*** DATASET ENTRIES Section Begins ***

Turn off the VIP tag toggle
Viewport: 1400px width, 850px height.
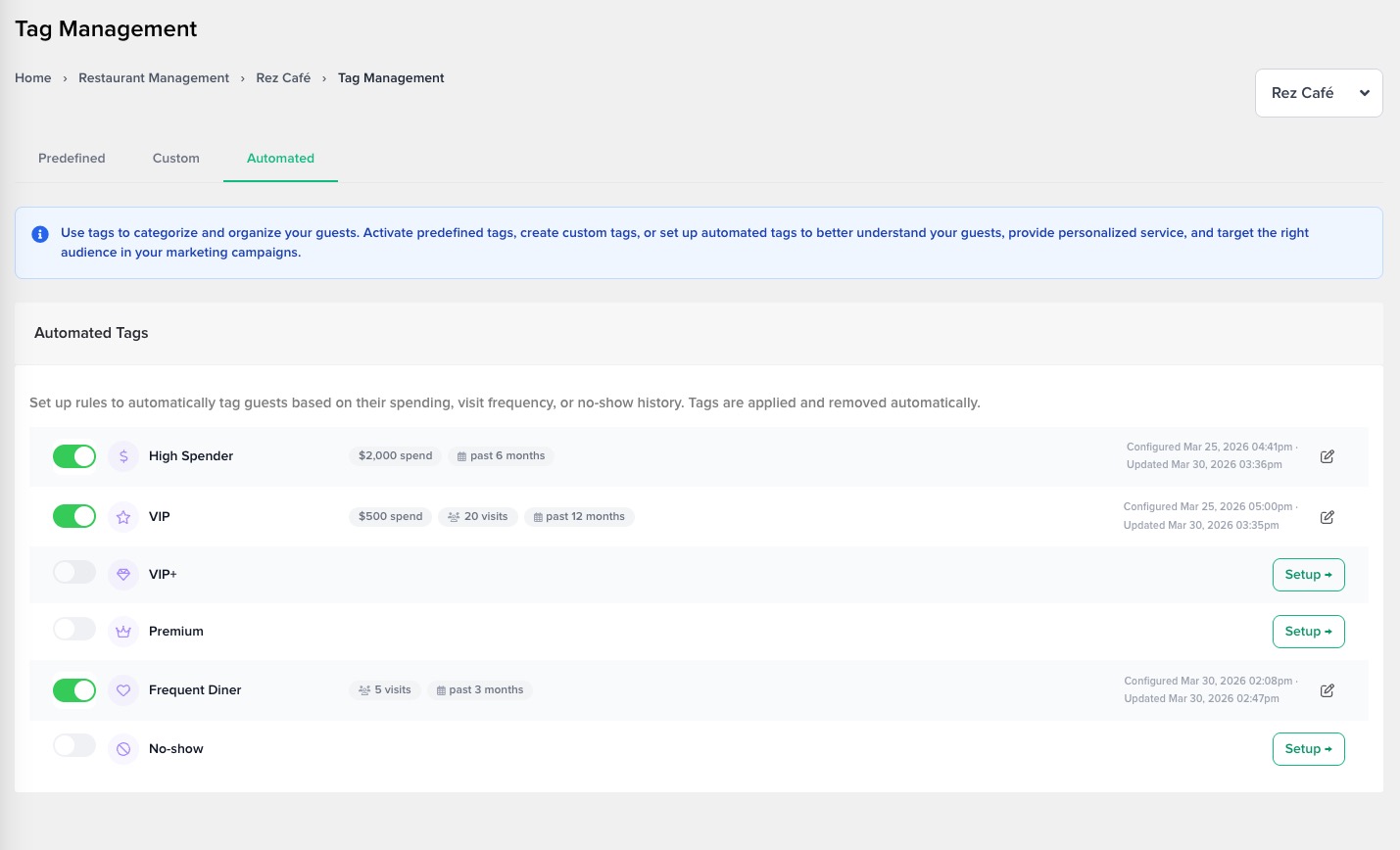coord(74,516)
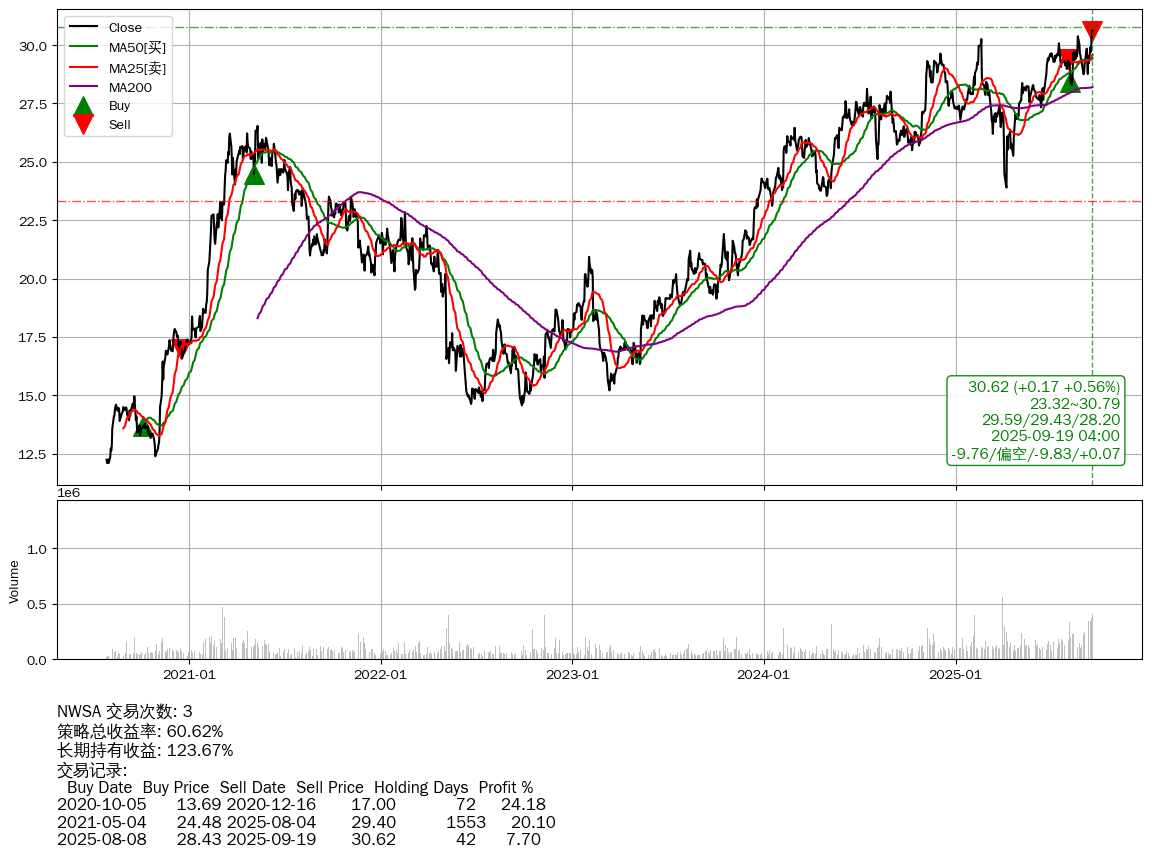Click the 2025-01 date axis label
The height and width of the screenshot is (857, 1152).
coord(956,675)
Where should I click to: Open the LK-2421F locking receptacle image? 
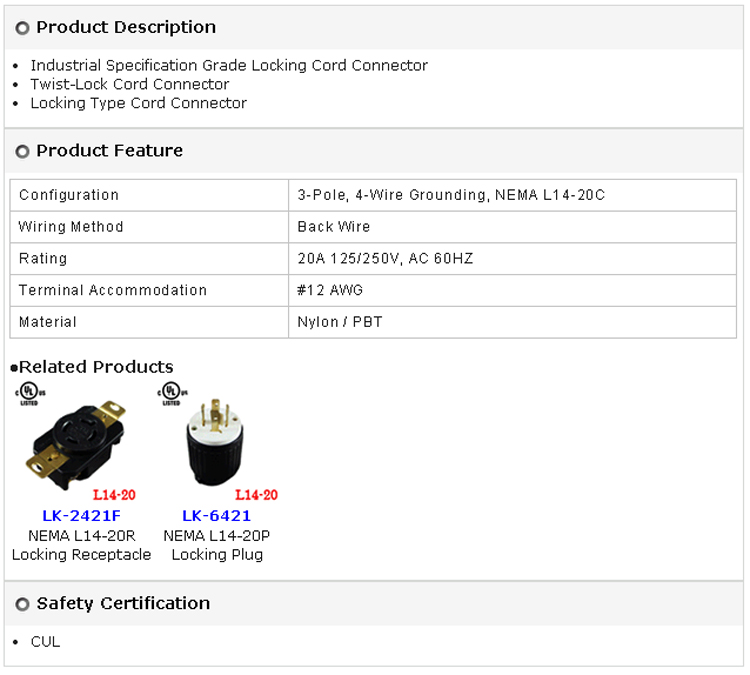[78, 442]
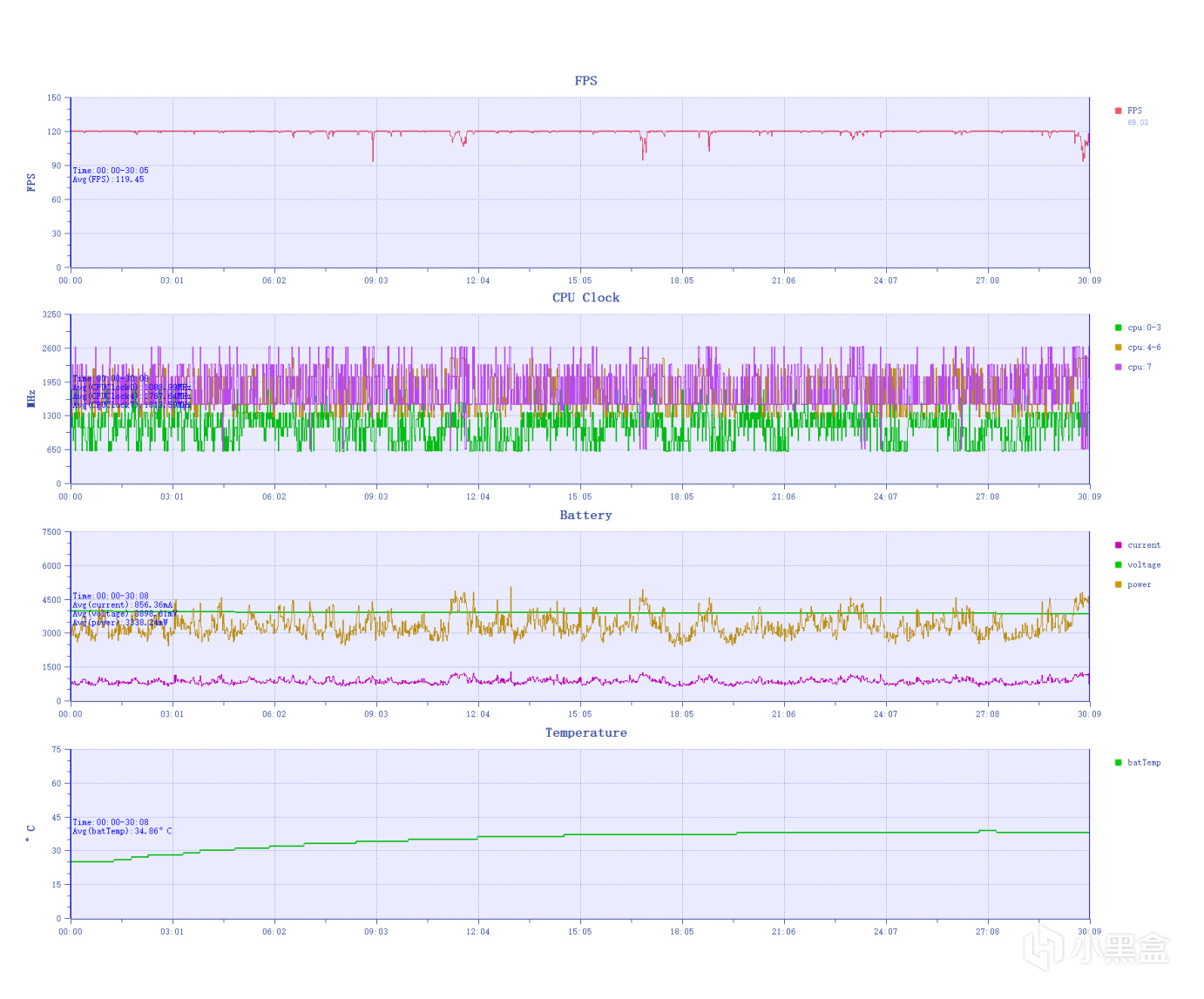Image resolution: width=1204 pixels, height=999 pixels.
Task: Click the Temperature chart title
Action: (x=585, y=732)
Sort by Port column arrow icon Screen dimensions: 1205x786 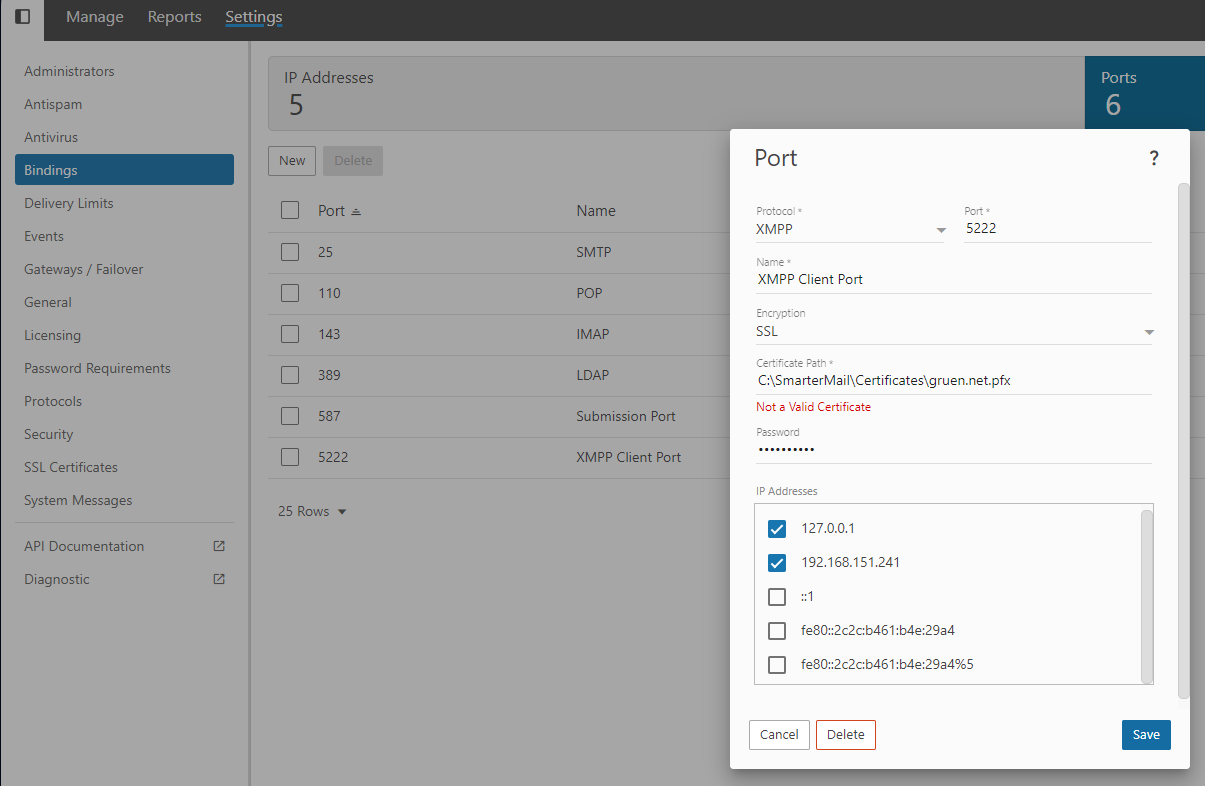[356, 212]
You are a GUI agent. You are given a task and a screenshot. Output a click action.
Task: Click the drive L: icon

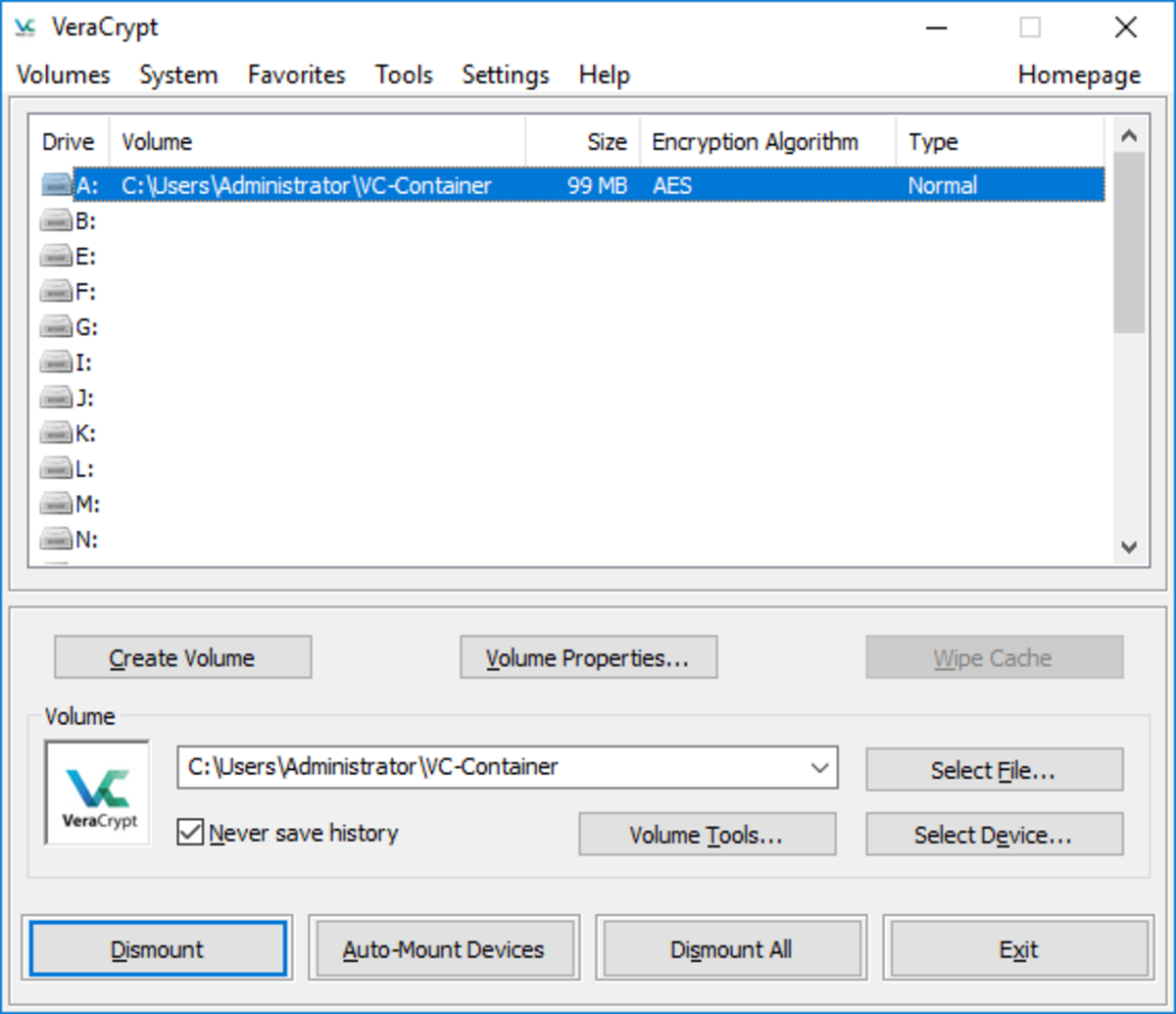[x=57, y=468]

*** DATASET ENTRIES Section Ends ***

Locate "You are a GUI" in the listing above, then print exactly the lines from that line through the final one, omitting all pictures.

You are a GUI agent. You are given a task and a screenshot. Output a click action.
Task: Click the drive L: icon

[x=57, y=468]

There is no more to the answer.